Do you not think it does?

I can think of quite a few ways that this policy inadvertently harms minorities. 2, is the obvious medical one, but 1+3 are social harms.

1, it creates suspicion - if your a person on campus, you can now trust that all the white people you meet have been vaccinated, but when you meet a minority, you're not sure - that sounds like a perfect set up for inadvertent/subtle discrimination to me. If I'm a lecturer on campus, after months of this policy, you can bet that I'm going to have more of a flash of worry about shaking a minorities hand, or any physical interaction, than a white student.

2, it plants (or grows) the seeds of doubt inside minorities minds about the safety of vaccines. We already have enough anti-vaxers around, to suggest another possible reason not to take it, to the most vulnerable group, is dangerous to me and will likely lead to some not taking it.

3, In general, it fosters a racially divided way of thinking, which in the long-run is harms minorities as its far more dangerous for white people to think in this racialised way, then it is for minorities to do so.

I know the people behind this mean well, but it is an idiotic policy. There is no need to add a racial angle to vaccine-doubt, when its already a huge problem in American society - doing so is dangerous and will harm the people who refuse to take the vaccine beacuse of it (in this case minorities).
This kind of **** makes me so embarrassed to be viewed as being part of a 'minority' group.
Original post by Ramipril
This kind of **** makes me so embarrassed to be viewed as being part of a 'minority' group.

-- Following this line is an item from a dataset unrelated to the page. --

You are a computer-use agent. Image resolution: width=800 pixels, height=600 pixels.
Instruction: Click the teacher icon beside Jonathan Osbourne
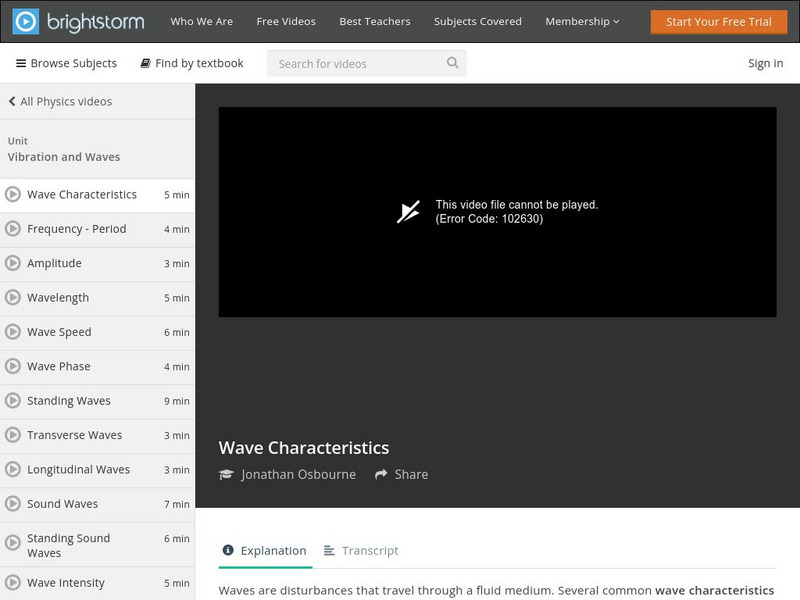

Not your fault, the policy was probably written by white people.
One the one hand, I understand that they want to be sensitive considering historical situations where black/indigenous people were forced to be part of medical experiments.
On the other hand, they just apply this logic to discriminatory ends. If they want to be sympathetic to distrust of power, why aren't they making vaccines optional outright? This reasoning directly lends itself to vaccine doubt, as another poster said. There's also the issue of implicit racism...

As usual this is another case of well-meaning 'woke' admins creating more problems. Maybe if they actually consulted people of colour, it could have been avoided.